Ahorrific crash involving three trains in Odisha’s Balasore district marked the worst railway accident in India in close to three decades. Not since 1995 when an express train piled onto another stationary train near Firozabad in Uttar Pradesh has the country been gripped by a tragedy of this scale. With the death toll at 275 and more than 1,000 people injured, the accident has left hundreds of families devastated. The pain was made more acute by the fact that a large number of poor and migrant workers — en route to their workplaces in search of a more secure and dignified life — perished in the crash.
The aftermath of any such tragedy is marked by three stages. The first, and most important, is relief and rescue. In that grim hour on Friday evening as the Coromandel Express rammed into a freight train and derailed, hundreds of ordinary people and villagers came through as the first responders on the site, identifying survivors from their voices coming from crushed compartments. State and central governments coordinated to rush in hordes of doctors, medical personnel and ambulances, and made sure that people who survived the accident could be sent to a hospital, or home. Even as thousands of people descended on railway stations, officials and personnel worked round-the-clock to man helplines and identify injured people and the deceased. In a nation where infrastructure is often found to be inadequate, ordinary people and the State machinery worked tirelessly together in that moment of crisis.

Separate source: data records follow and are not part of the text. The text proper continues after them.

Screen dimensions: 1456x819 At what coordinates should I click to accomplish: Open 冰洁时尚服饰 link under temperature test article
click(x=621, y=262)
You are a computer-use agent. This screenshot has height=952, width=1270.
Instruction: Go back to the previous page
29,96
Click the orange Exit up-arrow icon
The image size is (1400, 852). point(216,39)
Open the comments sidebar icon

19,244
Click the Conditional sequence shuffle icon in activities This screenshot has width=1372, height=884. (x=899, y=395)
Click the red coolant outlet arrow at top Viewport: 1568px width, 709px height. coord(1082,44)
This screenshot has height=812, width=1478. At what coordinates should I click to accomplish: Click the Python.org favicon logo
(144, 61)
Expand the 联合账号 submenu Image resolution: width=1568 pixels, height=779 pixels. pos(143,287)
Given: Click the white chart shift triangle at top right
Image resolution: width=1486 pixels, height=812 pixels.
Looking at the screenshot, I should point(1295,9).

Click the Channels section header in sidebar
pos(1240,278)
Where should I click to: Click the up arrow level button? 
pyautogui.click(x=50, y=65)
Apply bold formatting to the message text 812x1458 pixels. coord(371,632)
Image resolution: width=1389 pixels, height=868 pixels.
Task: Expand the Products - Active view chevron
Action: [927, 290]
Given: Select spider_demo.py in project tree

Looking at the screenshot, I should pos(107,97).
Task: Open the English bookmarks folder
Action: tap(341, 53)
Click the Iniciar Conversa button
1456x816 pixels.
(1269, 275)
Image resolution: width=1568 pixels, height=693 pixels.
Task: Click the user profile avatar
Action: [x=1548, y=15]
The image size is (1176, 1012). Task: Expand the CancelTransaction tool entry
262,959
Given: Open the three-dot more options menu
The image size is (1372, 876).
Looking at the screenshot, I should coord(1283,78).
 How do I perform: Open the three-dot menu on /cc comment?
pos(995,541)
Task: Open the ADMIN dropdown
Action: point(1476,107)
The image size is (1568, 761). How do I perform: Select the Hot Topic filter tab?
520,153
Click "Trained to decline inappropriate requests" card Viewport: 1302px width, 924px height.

The second stage is investigation. Already some progress has been made in this direction, with a preliminary report having identified a “withdrawn” signal that sent the Coromandel Express to a loop line — essentially a service lane for trains — where a goods train was parked. Union railway minister Ashwini Vaishnaw has also indicated that a process known as “electronic interlocking” was responsible.
The third stage is accountability and corrective measures. Once the massive humanitarian effort concludes, and a thorough investigation is completed, the authorities must fix accountability, punish the errant, and take steps to ensure that mistakes are identified and systems rectified so that such an enormous tragedy doesn’t happen in the future.